上記の会話にあるように、私は一貫して破防法に反対の立場である。
しかしながら、このたびの東京電力にたげは適用するべきだと真剣に思う。

なにしろこの会社は現在進行形で日本を破滅に追い込んでいる。国民の命と安全よりも自社の存続を優先し、そのためならばどんなウソをつくことを平気だ。
そもそもなぜ原発を推進したかといえば、ひたすらカネ儲けをするためである。
そのために立地予定の地元を分断しようが、被曝労働者を出そうが、原発周辺の環境を汚染しようが平気の平左で、放射性廃棄物の最終処分地が見つからなくても、そんなことは自分たちが死んだ後のことだから知ったことではない。
そして、破局事故を起こしてもなお、国民に向かって「停電するぞ」と脅しをかける。
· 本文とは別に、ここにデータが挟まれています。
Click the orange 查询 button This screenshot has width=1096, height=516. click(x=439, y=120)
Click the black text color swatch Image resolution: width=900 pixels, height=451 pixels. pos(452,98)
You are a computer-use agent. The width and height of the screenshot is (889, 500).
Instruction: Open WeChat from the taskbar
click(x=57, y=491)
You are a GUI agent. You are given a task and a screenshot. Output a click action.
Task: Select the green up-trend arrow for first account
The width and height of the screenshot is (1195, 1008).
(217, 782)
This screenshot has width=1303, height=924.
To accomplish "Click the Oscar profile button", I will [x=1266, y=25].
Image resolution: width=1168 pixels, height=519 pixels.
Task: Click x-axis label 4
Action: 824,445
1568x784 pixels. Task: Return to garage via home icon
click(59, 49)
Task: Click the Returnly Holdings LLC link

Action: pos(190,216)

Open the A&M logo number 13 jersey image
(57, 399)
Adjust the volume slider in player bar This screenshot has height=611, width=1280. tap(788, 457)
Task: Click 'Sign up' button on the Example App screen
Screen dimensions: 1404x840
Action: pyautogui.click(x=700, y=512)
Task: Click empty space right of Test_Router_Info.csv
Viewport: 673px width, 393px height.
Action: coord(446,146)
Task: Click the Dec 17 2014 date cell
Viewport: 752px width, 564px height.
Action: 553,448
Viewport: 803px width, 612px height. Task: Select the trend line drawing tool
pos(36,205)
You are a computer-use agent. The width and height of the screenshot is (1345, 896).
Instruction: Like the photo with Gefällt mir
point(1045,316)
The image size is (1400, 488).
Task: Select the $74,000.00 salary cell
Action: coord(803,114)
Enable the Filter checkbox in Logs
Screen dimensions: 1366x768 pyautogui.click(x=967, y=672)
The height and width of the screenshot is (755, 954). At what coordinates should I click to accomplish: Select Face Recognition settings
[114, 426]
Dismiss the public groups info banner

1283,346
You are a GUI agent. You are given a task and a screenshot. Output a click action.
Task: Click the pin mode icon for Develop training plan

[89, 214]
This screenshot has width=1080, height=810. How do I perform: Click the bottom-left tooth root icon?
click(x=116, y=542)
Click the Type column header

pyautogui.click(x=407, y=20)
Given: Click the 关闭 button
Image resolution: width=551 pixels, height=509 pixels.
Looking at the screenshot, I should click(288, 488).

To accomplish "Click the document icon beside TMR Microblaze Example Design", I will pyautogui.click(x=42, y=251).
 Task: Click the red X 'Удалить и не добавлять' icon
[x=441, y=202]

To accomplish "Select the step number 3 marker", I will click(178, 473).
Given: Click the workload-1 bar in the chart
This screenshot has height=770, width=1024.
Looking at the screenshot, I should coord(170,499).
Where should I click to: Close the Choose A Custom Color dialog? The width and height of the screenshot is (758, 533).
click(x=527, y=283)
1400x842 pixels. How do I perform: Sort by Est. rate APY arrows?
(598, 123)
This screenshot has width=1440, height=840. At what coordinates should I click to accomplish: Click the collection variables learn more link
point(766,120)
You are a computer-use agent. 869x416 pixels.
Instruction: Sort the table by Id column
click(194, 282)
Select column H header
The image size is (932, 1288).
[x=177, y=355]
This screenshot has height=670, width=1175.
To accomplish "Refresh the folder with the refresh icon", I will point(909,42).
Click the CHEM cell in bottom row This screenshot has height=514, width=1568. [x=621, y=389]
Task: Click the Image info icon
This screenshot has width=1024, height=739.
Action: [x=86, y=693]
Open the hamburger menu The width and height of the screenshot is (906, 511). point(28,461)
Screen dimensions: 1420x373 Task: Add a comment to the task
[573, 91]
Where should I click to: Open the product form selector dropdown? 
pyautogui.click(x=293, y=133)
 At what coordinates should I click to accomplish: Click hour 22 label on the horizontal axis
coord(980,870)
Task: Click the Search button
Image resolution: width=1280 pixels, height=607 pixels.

ヤクザだってこんなここまではやらない(というか、阪神大震災にしても東日本大震災にしても、ヤクザ関係の方々というのは実は非常に真っ当で地道な活動もしている)。

つまり東京電力というのは、暴力主義的破壊活動を行った団体であり、さらに継続、反覆して将来さらに団体の活動として暴力主義的破壊活動を行うおそれがあるというか、現在も日本列島を鋭意破壊活動中である。
このような人類史上稀に見る危険団体は、破防法を適用して解散させるしかないと私は思うのだ。